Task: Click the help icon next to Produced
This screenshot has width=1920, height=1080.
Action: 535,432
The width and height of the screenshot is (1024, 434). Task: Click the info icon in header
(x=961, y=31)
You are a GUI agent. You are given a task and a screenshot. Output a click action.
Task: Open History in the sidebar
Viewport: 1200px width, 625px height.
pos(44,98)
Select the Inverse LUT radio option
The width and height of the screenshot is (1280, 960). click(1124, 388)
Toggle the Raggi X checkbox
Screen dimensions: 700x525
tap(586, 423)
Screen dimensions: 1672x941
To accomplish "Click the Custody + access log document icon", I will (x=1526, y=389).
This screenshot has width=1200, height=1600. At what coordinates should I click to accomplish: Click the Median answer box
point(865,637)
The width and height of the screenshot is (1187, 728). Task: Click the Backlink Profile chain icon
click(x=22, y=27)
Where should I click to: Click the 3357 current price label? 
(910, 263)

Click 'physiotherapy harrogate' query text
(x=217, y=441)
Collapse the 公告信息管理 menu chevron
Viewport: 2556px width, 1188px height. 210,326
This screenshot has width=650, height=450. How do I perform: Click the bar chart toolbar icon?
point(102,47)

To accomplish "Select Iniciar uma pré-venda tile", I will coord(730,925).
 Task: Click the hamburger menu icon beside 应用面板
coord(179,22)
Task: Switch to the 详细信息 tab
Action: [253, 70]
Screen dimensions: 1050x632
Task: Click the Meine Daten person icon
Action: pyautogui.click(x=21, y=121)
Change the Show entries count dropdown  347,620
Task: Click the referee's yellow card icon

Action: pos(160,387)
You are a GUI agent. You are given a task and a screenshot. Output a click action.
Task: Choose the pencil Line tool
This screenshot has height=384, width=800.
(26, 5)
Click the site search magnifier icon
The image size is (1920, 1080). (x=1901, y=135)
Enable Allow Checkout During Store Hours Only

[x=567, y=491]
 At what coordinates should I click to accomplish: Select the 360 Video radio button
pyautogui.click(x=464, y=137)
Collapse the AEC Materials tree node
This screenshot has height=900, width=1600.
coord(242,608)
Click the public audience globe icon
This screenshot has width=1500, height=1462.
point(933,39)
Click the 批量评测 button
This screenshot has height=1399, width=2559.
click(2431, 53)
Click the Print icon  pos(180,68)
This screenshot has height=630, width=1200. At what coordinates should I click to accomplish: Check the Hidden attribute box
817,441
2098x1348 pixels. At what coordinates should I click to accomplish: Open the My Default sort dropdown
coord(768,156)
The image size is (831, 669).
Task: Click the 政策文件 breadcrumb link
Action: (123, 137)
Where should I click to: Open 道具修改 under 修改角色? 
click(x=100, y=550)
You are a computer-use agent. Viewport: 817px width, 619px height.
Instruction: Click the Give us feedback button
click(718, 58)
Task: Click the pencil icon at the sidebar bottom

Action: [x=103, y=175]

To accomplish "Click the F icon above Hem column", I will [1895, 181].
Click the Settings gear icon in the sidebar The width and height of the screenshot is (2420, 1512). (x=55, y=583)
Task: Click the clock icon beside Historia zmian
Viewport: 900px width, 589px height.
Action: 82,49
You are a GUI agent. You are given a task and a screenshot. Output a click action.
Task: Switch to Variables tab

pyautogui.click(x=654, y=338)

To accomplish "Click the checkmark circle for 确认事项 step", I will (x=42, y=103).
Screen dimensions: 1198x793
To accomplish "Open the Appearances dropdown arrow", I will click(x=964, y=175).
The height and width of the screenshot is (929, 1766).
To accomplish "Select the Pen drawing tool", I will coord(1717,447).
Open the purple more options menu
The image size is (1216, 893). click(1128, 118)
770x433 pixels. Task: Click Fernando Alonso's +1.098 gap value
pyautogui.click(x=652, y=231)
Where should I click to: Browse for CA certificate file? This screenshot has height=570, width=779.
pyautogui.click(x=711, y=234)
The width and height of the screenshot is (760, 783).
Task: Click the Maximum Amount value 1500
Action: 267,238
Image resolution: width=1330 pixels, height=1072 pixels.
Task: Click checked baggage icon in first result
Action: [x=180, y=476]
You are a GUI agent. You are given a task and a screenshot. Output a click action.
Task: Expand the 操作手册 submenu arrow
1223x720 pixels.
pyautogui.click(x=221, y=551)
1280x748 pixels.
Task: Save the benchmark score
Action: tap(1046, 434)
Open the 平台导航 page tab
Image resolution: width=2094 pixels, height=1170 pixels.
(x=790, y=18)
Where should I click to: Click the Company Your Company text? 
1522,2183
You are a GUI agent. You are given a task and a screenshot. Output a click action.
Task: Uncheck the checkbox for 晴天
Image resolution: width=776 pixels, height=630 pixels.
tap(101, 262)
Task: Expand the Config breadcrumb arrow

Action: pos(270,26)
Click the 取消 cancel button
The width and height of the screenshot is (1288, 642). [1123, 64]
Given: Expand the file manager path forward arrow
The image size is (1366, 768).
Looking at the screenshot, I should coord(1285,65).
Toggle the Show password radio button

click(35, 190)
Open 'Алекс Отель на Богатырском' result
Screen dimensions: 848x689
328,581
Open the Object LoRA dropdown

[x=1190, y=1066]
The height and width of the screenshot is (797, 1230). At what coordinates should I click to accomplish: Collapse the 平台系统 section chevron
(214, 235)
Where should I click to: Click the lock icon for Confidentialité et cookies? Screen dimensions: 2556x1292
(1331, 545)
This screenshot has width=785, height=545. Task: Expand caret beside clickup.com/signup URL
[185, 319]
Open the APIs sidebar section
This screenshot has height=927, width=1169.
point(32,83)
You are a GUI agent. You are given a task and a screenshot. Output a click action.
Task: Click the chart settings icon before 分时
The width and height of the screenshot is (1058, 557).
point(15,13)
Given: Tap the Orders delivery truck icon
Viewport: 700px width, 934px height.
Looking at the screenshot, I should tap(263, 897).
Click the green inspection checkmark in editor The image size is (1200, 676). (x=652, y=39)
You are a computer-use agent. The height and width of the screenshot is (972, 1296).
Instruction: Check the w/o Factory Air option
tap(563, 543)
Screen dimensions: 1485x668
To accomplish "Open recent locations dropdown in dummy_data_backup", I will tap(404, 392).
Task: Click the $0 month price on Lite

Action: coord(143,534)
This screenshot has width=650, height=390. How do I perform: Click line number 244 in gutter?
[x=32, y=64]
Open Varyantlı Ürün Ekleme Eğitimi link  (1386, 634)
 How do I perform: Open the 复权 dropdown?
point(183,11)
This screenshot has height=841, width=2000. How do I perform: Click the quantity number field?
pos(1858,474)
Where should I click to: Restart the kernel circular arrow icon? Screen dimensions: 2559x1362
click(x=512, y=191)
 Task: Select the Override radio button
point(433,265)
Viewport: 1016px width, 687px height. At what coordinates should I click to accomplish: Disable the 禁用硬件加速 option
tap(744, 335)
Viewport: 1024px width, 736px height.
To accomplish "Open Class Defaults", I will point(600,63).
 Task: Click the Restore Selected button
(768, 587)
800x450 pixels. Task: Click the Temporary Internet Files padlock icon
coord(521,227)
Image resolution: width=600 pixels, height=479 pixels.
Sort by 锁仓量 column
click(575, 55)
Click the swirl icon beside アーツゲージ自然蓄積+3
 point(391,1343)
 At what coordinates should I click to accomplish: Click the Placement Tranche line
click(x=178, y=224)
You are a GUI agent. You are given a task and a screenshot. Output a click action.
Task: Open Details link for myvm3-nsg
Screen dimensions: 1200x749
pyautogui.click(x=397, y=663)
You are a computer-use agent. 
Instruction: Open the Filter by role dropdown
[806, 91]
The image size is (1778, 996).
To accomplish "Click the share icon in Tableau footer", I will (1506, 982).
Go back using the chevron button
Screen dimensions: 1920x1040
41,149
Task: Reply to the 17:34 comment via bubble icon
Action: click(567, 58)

Task prompt. Rewrite every entry above, putting "interface agent" wherever "GUI agent" appears and leaving everything else as it is.

Task response.
Task: Click the help icon next to Produced
This screenshot has width=1920, height=1080.
Action: 535,432
The width and height of the screenshot is (1024, 434). Task: Click the info icon in header
(x=961, y=31)
You are a interface agent. You are given a task and a screenshot. Output a click action.
Task: Open History in the sidebar
Viewport: 1200px width, 625px height.
pos(44,98)
Select the Inverse LUT radio option
The width and height of the screenshot is (1280, 960). click(1124, 388)
Toggle the Raggi X checkbox
Screen dimensions: 700x525
tap(586, 423)
Screen dimensions: 1672x941
To accomplish "Click the Custody + access log document icon", I will (x=1526, y=389).
This screenshot has width=1200, height=1600. At what coordinates should I click to accomplish: Click the Median answer box
point(865,637)
The width and height of the screenshot is (1187, 728). Task: Click the Backlink Profile chain icon
click(x=22, y=27)
Where should I click to: Click the 3357 current price label? 
(910, 263)

Click 'physiotherapy harrogate' query text
(x=217, y=441)
Collapse the 公告信息管理 menu chevron
Viewport: 2556px width, 1188px height. 210,326
This screenshot has width=650, height=450. How do I perform: Click the bar chart toolbar icon?
point(102,47)

To accomplish "Select Iniciar uma pré-venda tile", I will coord(730,925).
 Task: Click the hamburger menu icon beside 应用面板
coord(179,22)
Task: Switch to the 详细信息 tab
Action: [253, 70]
Screen dimensions: 1050x632
Task: Click the Meine Daten person icon
Action: pyautogui.click(x=21, y=121)
Change the Show entries count dropdown  347,620
Task: Click the referee's yellow card icon

Action: pos(160,387)
You are a interface agent. You are given a task and a screenshot. Output a click action.
Task: Choose the pencil Line tool
This screenshot has height=384, width=800.
(26, 5)
Click the site search magnifier icon
The image size is (1920, 1080). (x=1901, y=135)
Enable Allow Checkout During Store Hours Only

[x=567, y=491]
 At what coordinates should I click to accomplish: Select the 360 Video radio button
pyautogui.click(x=464, y=137)
Collapse the AEC Materials tree node
This screenshot has height=900, width=1600.
coord(242,608)
Click the public audience globe icon
This screenshot has width=1500, height=1462.
point(933,39)
Click the 批量评测 button
This screenshot has height=1399, width=2559.
click(2431, 53)
Click the Print icon  pos(180,68)
This screenshot has height=630, width=1200. At what coordinates should I click to accomplish: Check the Hidden attribute box
817,441
2098x1348 pixels. At what coordinates should I click to accomplish: Open the My Default sort dropdown
coord(768,156)
The image size is (831, 669).
Task: Click the 政策文件 breadcrumb link
Action: (123, 137)
Where should I click to: Open 道具修改 under 修改角色? 
click(x=100, y=550)
You are a computer-use agent. Viewport: 817px width, 619px height.
Instruction: Click the Give us feedback button
click(718, 58)
Task: Click the pencil icon at the sidebar bottom

Action: [x=103, y=175]

To accomplish "Click the F icon above Hem column", I will [1895, 181].
Click the Settings gear icon in the sidebar The width and height of the screenshot is (2420, 1512). (x=55, y=583)
Task: Click the clock icon beside Historia zmian
Viewport: 900px width, 589px height.
Action: 82,49
You are a interface agent. You are given a task and a screenshot. Output a click action.
Task: Switch to Variables tab

pyautogui.click(x=654, y=338)

To accomplish "Click the checkmark circle for 确认事项 step", I will (x=42, y=103).
Screen dimensions: 1198x793
To accomplish "Open the Appearances dropdown arrow", I will click(x=964, y=175).
The height and width of the screenshot is (929, 1766).
To accomplish "Select the Pen drawing tool", I will coord(1717,447).
Open the purple more options menu
The image size is (1216, 893). click(1128, 118)
770x433 pixels. Task: Click Fernando Alonso's +1.098 gap value
pyautogui.click(x=652, y=231)
Where should I click to: Browse for CA certificate file? This screenshot has height=570, width=779.
pyautogui.click(x=711, y=234)
The width and height of the screenshot is (760, 783).
Task: Click the Maximum Amount value 1500
Action: 267,238
Image resolution: width=1330 pixels, height=1072 pixels.
Task: Click checked baggage icon in first result
Action: [x=180, y=476]
You are a interface agent. You are given a task and a screenshot. Output a click action.
Task: Expand the 操作手册 submenu arrow
1223x720 pixels.
pyautogui.click(x=221, y=551)
1280x748 pixels.
Task: Save the benchmark score
Action: tap(1046, 434)
Open the 平台导航 page tab
Image resolution: width=2094 pixels, height=1170 pixels.
(x=790, y=18)
Where should I click to: Click the Company Your Company text? 
1522,2183
You are a interface agent. You are given a task and a screenshot. Output a click action.
Task: Uncheck the checkbox for 晴天
Image resolution: width=776 pixels, height=630 pixels.
tap(101, 262)
Task: Expand the Config breadcrumb arrow

Action: pos(270,26)
Click the 取消 cancel button
The width and height of the screenshot is (1288, 642). [1123, 64]
Given: Expand the file manager path forward arrow
The image size is (1366, 768).
Looking at the screenshot, I should coord(1285,65).
Toggle the Show password radio button

click(35, 190)
Open 'Алекс Отель на Богатырском' result
Screen dimensions: 848x689
328,581
Open the Object LoRA dropdown

[x=1190, y=1066]
The height and width of the screenshot is (797, 1230). At what coordinates should I click to accomplish: Collapse the 平台系统 section chevron
(214, 235)
Where should I click to: Click the lock icon for Confidentialité et cookies? Screen dimensions: 2556x1292
(1331, 545)
This screenshot has width=785, height=545. Task: Expand caret beside clickup.com/signup URL
[185, 319]
Open the APIs sidebar section
This screenshot has height=927, width=1169.
point(32,83)
You are a interface agent. You are given a task and a screenshot. Output a click action.
Task: Click the chart settings icon before 分时
The width and height of the screenshot is (1058, 557).
point(15,13)
Given: Tap the Orders delivery truck icon
Viewport: 700px width, 934px height.
Looking at the screenshot, I should tap(263, 897).
Click the green inspection checkmark in editor The image size is (1200, 676). (x=652, y=39)
You are a computer-use agent. The height and width of the screenshot is (972, 1296).
Instruction: Check the w/o Factory Air option
tap(563, 543)
Screen dimensions: 1485x668
To accomplish "Open recent locations dropdown in dummy_data_backup", I will tap(404, 392).
Task: Click the $0 month price on Lite

Action: coord(143,534)
This screenshot has width=650, height=390. How do I perform: Click line number 244 in gutter?
[x=32, y=64]
Open Varyantlı Ürün Ekleme Eğitimi link  (1386, 634)
 How do I perform: Open the 复权 dropdown?
point(183,11)
This screenshot has height=841, width=2000. How do I perform: Click the quantity number field?
pos(1858,474)
Where should I click to: Restart the kernel circular arrow icon? Screen dimensions: 2559x1362
click(x=512, y=191)
 Task: Select the Override radio button
point(433,265)
Viewport: 1016px width, 687px height. At what coordinates should I click to accomplish: Disable the 禁用硬件加速 option
tap(744, 335)
Viewport: 1024px width, 736px height.
To accomplish "Open Class Defaults", I will point(600,63).
 Task: Click the Restore Selected button
(768, 587)
800x450 pixels. Task: Click the Temporary Internet Files padlock icon
coord(521,227)
Image resolution: width=600 pixels, height=479 pixels.
Sort by 锁仓量 column
click(575, 55)
Click the swirl icon beside アーツゲージ自然蓄積+3
 point(391,1343)
 At what coordinates should I click to accomplish: Click the Placement Tranche line
click(x=178, y=224)
You are a interface agent. You are given a task and a screenshot. Output a click action.
Task: Open Details link for myvm3-nsg
Screen dimensions: 1200x749
pyautogui.click(x=397, y=663)
You are a computer-use agent. 
Instruction: Open the Filter by role dropdown
[806, 91]
The image size is (1778, 996).
To accomplish "Click the share icon in Tableau footer", I will (1506, 982).
Go back using the chevron button
Screen dimensions: 1920x1040
41,149
Task: Reply to the 17:34 comment via bubble icon
Action: click(567, 58)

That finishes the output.